▶ _TEXT EXCERPT_:
Four Irish people arrive back in Dublin Airport after beingdeported from Israel |
Their “crime” was to attempt to pay a visit to one of the most troubled regions on the planet, in order to bear witness to the terrible reality of daily life for ordinary people on the ground.
They didn’t travel with hatred in their hearts or violent intentions, but to listen to ordinary people and the charities who work among them, show solidarity, and learn from those living and working in a conflict zone.
There was a time when Northern Ireland was a “no-go area” for tourists. If you went to Belfast, according to the prevailing wisdom of the time, you probably needed your head examined.
Nobody ever went there unless they had family or business reasons.
In the early 1990s, I was among a small group of journalists who spent a few days exploring the delights of the beautiful Co Antrim coastline as the area was finally, after so many years of turmoil, beginning to open up to tourism.
Our guide, with typical Northern Irish humour, used to take pleasure from telling us that we were going back to the “most bombed hotel in Europe” every night.
We felt so bad for the staff and management at the Europa Hotel, which had suffered 36 bomb attacks during The Troubles, when another explosion just a few days after our stay greatly hampered the huge strides which were being taken in promoting this wonderful region.
They told us that journalists like us were the only people who ever stayed there, apart from the occasional businessman from the UK or Dublin. They felt we had an important role, to tell their story and the story of their city as it emerged from three decades of conflict.
A journalist colleague told me recently that her mother rang her one day around 1996, to marvel at the fact that she had just seen a couple of Japanese tourists outside City Hall. In its own small way, that was a sign of progress in a divided city
Belfast back then was completely different from the thriving metropolis it is today. The look-out towers, military bases, and armoured tanks ensured that its mean streets were off-limits for all but the bravest of tourists.
Northern Ireland during the Troubles was not quite the equivalent of modern-day Palestine and, even during the worst of the violence, the British authorities did not take measures to prevent international observers or journalists from seeing what was going on.
In Belfast, people on all sides were welcoming towards journalists and international observers in general, happy that we were able to tell the truth we had seen with our own eyes.

Saved entries:
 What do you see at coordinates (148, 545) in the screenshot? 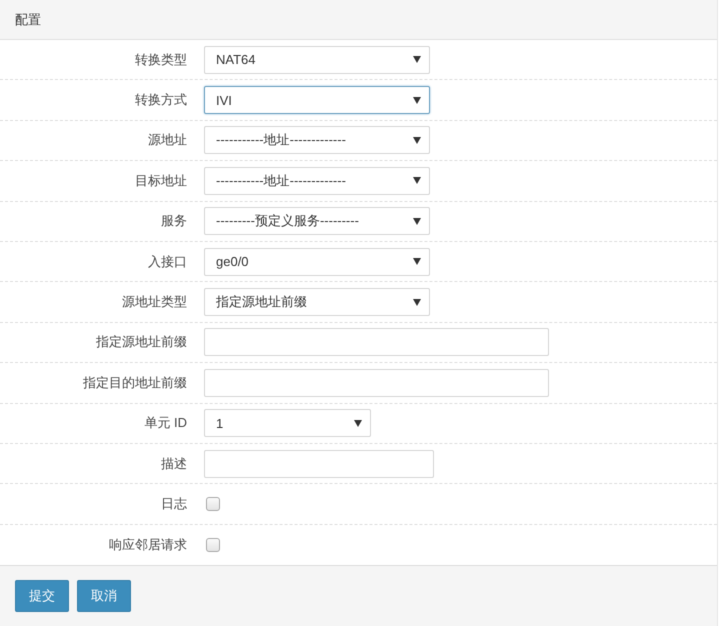
I see `field-label: 响应邻居请求` at bounding box center [148, 545].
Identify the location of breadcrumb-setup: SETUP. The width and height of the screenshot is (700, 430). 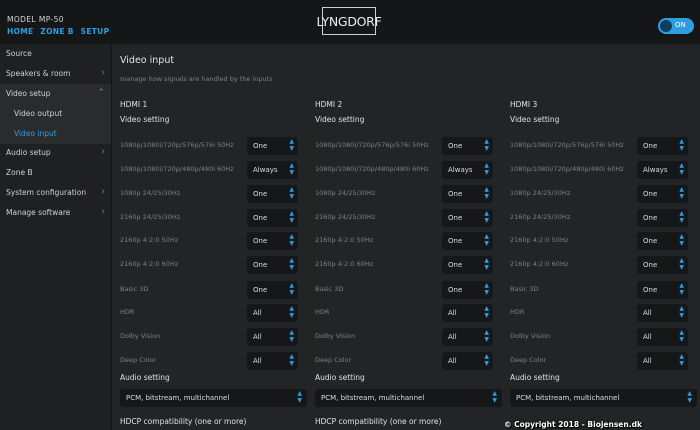
(96, 32).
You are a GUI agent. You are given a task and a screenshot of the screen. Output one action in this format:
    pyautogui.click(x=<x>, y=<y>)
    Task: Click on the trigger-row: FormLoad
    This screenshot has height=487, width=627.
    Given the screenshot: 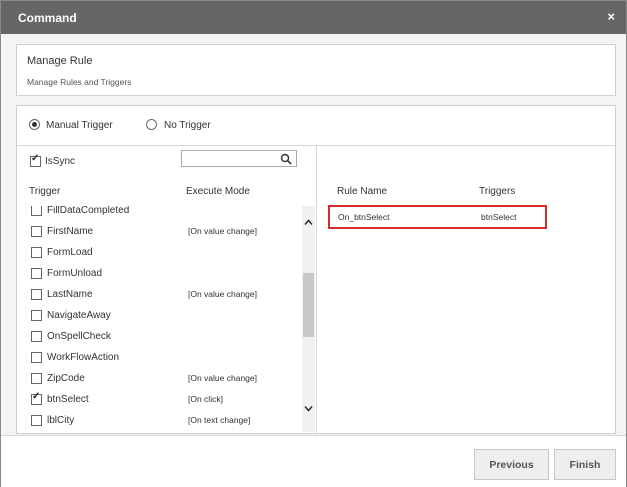 What is the action you would take?
    pyautogui.click(x=159, y=252)
    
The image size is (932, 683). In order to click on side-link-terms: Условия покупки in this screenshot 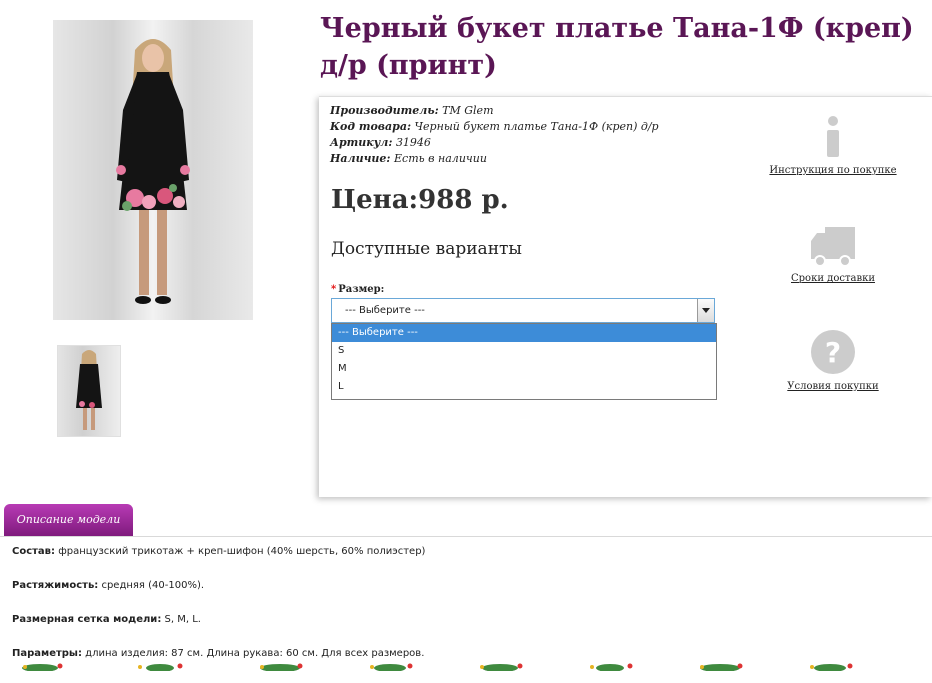, I will do `click(833, 386)`.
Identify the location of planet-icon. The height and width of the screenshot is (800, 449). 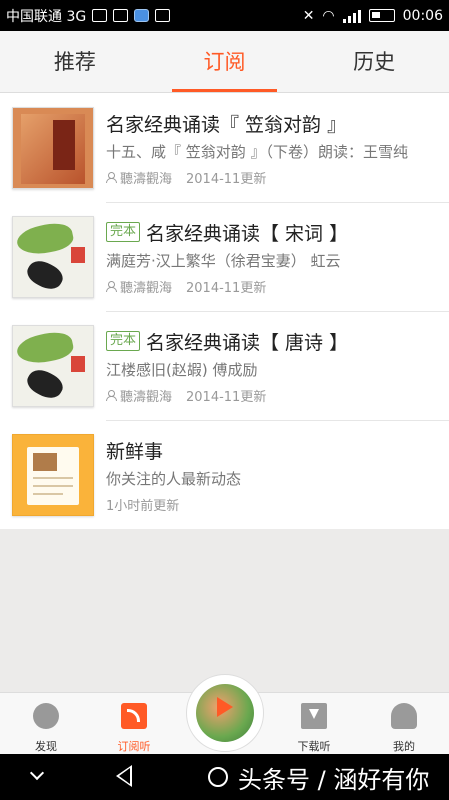
(46, 716).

▶ _TASKS FOR THIS EXERCISE_:
A. According to the text about Belfast and the Troubles, how many bomb attacks did the Europa Hotel suffer during The Troubles?
B. Please output the lines of the records from the one containing "Identify the location of planet-icon." through the end of the records, inclusive, as a Markdown table with the columns Row and Line. Leave out the pictures.
The text and the records are separate, unrelated material.

▶ _LIST OF SOLUTIONS_:
A. 36

B.
| Row | Line |
|---|---|
| 1 | Identify the location of planet-icon. The height and width of the screenshot is (800, 449).  |
| 2 | (46, 716). |